Netflix joined other streaming content platforms in signing onto an industry-wide self-regulatory code for its operations in India. In doing so, the digital content providers hope to assuage political appetites for increasing state-driven censorship of their platforms.
India Today reported some provisions of the aforementioned code of conduct which will prohibit the following types of content:
- Content which deliberately and maliciously disrespects the national emblem or national flag;
- Content which represents a child engaged in real or simulated sexual activities or any representation of the sexual parts of a child for primarily sexual purposes;
- Content which deliberately and maliciously intends to outrage religious sentiments of any class, section or community;
- Content which deliberately and maliciously promotes or encourages terrorism and other forms of violence against the State (of India) or its institutions; and
- Content that has been banned for exhibition or distribution by online video service under applicable laws or by any court with competent jurisdiction.
The code of conduct further requires signatory companies to establish mechanisms for the reception, consideration, and resolution of consumer complaints; sent directly or forwarded from India’s Ministries of Information and Broadcasting or Electronics and Information.
The code’s signatories describe their move as an effort to preserve “creative freedom” in balance with “consumer interests.”
Via the Hollywood Reporter:
The Internet and Mobile Association of India (IAMAI), a local industry body, will oversee the new code.

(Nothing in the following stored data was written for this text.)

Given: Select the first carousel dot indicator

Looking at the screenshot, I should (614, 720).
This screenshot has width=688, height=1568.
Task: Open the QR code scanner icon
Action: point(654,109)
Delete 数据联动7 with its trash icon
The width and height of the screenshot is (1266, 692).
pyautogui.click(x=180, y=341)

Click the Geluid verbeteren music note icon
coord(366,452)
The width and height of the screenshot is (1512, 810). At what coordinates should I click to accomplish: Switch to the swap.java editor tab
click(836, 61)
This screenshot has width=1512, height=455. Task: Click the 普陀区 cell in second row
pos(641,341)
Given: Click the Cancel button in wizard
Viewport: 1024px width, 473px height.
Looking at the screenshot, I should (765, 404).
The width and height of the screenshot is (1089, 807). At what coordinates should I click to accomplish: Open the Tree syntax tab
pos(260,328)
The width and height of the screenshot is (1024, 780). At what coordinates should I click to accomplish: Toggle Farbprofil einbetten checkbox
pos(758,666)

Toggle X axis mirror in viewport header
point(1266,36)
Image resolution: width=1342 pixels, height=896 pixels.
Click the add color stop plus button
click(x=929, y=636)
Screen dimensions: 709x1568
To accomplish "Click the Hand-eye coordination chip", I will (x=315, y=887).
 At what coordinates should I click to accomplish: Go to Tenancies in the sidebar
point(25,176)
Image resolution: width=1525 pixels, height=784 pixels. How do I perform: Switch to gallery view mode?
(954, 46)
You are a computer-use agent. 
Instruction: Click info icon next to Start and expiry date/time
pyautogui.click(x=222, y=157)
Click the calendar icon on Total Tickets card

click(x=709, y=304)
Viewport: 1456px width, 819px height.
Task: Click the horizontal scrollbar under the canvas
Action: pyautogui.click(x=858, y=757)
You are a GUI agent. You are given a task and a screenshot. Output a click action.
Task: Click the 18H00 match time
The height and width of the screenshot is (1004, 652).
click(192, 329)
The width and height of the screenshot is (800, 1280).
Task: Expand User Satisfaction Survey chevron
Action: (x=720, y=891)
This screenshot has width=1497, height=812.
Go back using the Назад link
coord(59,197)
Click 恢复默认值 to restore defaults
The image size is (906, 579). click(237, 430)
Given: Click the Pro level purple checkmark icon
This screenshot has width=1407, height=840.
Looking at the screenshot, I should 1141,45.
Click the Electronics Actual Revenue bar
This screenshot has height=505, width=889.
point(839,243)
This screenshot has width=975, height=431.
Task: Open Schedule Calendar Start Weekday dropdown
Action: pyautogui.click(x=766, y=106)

Its committee on digital entertainment had earlier stated on its website that “it is a matter of time before regulatory and judicial authorities step in,” while adding that “to avoid any unilateral regulation governing digital entertainment content, it is important for all [online video platforms] to debate this issue and create solutions from within.”
Amazon Prime Video, which came to India in 2016, did not sign onto the code. An Amazon representative told the Hollywood Reporter: “While we are assessing the situation, we believe that the current laws are adequate to fulfill this mission.”